* Required action:
Return every line of the data below that includes the string "status".

[Opening Records provided section]

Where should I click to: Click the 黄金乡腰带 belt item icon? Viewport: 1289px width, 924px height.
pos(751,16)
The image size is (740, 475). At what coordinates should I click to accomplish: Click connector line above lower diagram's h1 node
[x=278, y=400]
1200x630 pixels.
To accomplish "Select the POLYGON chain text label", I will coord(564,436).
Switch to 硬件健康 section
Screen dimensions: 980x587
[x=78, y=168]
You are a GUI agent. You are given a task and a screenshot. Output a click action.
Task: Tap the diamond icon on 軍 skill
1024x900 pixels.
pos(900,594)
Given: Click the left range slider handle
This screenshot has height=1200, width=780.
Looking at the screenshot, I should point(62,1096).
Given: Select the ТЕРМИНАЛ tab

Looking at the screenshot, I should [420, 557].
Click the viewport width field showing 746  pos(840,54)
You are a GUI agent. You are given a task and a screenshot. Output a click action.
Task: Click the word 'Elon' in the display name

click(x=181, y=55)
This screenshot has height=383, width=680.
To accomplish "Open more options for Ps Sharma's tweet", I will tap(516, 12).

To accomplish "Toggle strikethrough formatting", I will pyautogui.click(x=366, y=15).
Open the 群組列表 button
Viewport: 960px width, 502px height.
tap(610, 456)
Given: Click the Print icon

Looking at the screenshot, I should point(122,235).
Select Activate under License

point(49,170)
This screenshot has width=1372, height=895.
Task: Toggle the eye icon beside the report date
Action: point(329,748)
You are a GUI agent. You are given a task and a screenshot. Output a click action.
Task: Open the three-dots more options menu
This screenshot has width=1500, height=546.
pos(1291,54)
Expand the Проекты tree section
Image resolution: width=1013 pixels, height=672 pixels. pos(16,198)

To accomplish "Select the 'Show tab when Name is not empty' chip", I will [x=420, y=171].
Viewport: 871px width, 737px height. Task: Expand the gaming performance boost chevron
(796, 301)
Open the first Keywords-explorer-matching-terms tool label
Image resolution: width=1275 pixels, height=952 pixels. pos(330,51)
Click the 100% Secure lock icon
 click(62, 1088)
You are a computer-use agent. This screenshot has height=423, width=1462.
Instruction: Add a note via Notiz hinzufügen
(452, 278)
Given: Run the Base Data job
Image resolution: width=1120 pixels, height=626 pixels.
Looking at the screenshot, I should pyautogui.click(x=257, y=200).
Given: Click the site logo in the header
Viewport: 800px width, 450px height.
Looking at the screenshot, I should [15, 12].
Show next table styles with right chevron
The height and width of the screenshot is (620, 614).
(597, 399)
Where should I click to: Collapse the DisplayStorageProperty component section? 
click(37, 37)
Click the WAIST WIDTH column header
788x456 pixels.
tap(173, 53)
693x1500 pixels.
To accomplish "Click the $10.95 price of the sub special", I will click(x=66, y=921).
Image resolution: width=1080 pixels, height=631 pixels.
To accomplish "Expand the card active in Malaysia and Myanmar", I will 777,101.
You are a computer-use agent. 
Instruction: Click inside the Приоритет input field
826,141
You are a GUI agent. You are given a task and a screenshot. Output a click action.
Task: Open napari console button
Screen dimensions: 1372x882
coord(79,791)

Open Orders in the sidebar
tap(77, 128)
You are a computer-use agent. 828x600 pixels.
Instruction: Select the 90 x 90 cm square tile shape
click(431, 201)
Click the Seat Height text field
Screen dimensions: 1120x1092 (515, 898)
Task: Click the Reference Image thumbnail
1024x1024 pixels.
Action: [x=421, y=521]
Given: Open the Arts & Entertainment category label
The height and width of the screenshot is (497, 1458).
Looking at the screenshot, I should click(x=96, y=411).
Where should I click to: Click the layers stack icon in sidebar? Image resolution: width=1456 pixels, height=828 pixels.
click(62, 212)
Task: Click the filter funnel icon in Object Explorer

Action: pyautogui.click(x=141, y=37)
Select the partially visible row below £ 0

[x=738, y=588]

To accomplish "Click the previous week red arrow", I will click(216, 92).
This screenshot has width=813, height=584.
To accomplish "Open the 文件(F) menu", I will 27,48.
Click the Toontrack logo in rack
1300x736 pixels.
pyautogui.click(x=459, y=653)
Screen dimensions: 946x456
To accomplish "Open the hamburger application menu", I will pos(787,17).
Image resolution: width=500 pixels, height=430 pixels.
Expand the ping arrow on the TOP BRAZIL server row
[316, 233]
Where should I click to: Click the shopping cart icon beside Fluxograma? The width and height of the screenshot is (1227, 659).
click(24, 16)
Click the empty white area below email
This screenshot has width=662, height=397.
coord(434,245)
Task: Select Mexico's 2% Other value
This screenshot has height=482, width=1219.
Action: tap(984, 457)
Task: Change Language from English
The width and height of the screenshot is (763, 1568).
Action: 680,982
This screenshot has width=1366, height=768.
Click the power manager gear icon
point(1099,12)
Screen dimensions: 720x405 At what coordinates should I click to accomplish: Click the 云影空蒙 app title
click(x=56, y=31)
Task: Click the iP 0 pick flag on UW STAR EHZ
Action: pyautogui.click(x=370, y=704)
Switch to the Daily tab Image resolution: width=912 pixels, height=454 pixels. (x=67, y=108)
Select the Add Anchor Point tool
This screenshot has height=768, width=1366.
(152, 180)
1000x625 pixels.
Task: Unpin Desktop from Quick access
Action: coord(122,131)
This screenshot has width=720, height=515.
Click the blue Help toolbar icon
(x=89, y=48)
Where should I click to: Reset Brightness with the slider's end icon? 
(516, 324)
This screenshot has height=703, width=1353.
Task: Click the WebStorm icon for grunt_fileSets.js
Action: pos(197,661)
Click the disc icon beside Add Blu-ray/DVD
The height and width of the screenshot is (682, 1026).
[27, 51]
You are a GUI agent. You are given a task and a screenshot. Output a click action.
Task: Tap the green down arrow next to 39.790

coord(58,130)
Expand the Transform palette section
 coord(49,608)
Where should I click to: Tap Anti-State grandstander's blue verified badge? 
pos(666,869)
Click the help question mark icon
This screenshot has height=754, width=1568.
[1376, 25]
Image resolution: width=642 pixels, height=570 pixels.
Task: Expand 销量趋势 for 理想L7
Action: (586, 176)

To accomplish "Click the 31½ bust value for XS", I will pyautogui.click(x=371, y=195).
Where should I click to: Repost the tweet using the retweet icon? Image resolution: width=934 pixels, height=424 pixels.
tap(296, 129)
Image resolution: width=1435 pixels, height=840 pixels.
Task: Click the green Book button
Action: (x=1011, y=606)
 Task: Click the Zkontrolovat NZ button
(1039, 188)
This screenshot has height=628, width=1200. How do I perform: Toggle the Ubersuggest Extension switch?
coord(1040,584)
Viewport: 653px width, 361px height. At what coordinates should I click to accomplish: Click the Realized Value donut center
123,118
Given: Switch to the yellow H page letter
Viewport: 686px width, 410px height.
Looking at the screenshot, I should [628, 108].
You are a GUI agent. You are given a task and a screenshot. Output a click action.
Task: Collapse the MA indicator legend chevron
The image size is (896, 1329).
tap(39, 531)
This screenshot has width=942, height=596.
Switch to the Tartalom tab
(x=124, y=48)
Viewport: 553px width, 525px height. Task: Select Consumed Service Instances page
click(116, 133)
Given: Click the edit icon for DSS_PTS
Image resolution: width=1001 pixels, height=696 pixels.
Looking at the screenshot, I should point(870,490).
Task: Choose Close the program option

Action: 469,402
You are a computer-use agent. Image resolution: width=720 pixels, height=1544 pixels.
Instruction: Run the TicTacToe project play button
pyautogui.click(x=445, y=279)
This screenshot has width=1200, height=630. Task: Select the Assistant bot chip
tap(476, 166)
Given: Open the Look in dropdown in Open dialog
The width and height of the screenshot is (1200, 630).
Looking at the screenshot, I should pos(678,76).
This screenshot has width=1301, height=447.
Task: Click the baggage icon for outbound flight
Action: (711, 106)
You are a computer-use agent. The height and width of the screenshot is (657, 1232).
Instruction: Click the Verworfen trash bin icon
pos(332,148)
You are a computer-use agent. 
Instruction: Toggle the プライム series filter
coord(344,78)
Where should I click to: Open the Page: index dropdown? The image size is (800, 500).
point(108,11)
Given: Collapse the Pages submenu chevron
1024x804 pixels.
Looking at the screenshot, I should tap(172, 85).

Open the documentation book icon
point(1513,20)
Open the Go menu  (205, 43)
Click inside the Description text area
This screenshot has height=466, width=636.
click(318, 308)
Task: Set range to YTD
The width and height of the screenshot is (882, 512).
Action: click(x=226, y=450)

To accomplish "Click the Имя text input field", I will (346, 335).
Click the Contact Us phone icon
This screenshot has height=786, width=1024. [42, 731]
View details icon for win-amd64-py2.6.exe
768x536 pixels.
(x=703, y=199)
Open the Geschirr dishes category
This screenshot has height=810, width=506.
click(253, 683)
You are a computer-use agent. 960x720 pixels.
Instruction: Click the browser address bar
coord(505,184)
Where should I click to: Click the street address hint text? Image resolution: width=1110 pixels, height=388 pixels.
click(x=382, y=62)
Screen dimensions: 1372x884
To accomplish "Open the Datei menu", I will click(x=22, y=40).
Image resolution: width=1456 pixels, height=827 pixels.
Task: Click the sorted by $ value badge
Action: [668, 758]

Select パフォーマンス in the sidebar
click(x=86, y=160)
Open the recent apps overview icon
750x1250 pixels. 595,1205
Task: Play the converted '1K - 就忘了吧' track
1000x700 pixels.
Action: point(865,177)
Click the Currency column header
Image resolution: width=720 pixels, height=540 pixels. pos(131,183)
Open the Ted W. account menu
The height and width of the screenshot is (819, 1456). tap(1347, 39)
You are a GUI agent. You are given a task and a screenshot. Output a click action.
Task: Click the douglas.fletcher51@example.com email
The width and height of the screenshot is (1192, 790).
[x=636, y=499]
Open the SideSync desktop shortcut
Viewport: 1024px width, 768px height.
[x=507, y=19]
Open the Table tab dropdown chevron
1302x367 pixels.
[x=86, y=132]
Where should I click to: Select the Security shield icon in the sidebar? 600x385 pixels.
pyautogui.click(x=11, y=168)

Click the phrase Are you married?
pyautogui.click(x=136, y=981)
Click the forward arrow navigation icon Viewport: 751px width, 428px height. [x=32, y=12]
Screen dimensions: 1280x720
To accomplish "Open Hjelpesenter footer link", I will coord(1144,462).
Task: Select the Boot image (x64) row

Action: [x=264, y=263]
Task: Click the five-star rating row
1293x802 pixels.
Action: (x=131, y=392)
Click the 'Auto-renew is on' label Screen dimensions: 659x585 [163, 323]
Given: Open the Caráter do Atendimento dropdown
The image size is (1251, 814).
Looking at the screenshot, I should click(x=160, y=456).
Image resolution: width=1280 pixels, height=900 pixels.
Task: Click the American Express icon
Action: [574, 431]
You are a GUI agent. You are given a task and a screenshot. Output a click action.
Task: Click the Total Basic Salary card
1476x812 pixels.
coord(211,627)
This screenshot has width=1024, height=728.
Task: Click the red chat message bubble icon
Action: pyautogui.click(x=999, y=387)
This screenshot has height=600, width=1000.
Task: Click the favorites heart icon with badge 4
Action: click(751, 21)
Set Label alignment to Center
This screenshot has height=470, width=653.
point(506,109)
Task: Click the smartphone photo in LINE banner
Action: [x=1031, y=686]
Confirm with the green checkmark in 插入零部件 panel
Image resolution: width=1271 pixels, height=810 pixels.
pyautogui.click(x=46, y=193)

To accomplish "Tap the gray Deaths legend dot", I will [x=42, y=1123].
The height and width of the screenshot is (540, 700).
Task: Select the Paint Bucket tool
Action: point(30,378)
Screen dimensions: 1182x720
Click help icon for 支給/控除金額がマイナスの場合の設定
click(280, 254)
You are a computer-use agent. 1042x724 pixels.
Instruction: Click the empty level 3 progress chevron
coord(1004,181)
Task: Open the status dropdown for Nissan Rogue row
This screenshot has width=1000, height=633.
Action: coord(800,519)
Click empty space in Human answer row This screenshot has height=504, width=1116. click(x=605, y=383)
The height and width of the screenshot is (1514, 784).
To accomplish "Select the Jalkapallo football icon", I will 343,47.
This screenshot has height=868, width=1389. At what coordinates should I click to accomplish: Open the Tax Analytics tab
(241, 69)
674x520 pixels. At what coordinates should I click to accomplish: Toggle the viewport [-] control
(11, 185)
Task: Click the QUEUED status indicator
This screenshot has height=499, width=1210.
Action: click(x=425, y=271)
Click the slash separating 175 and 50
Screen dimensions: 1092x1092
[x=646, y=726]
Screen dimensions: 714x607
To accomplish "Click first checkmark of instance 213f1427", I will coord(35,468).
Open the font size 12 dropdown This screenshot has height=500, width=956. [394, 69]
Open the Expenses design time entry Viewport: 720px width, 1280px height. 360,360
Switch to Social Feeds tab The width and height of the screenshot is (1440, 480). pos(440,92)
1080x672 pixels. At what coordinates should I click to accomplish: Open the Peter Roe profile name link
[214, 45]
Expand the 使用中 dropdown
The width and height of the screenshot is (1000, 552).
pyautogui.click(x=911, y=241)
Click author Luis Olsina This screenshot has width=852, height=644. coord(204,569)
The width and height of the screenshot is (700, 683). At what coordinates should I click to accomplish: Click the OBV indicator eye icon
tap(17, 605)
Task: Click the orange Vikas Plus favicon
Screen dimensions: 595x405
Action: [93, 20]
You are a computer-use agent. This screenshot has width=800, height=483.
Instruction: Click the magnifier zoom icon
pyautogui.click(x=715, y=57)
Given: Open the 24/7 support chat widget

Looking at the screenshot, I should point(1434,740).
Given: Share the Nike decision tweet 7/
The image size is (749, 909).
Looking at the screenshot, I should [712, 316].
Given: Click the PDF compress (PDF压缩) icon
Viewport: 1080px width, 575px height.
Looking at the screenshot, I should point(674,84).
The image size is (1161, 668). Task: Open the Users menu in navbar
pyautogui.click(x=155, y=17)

[Closing Records provided section]

* Exercise result:
Task: Open the status dropdown for Nissan Rogue row
Task: Click the QUEUED status indicator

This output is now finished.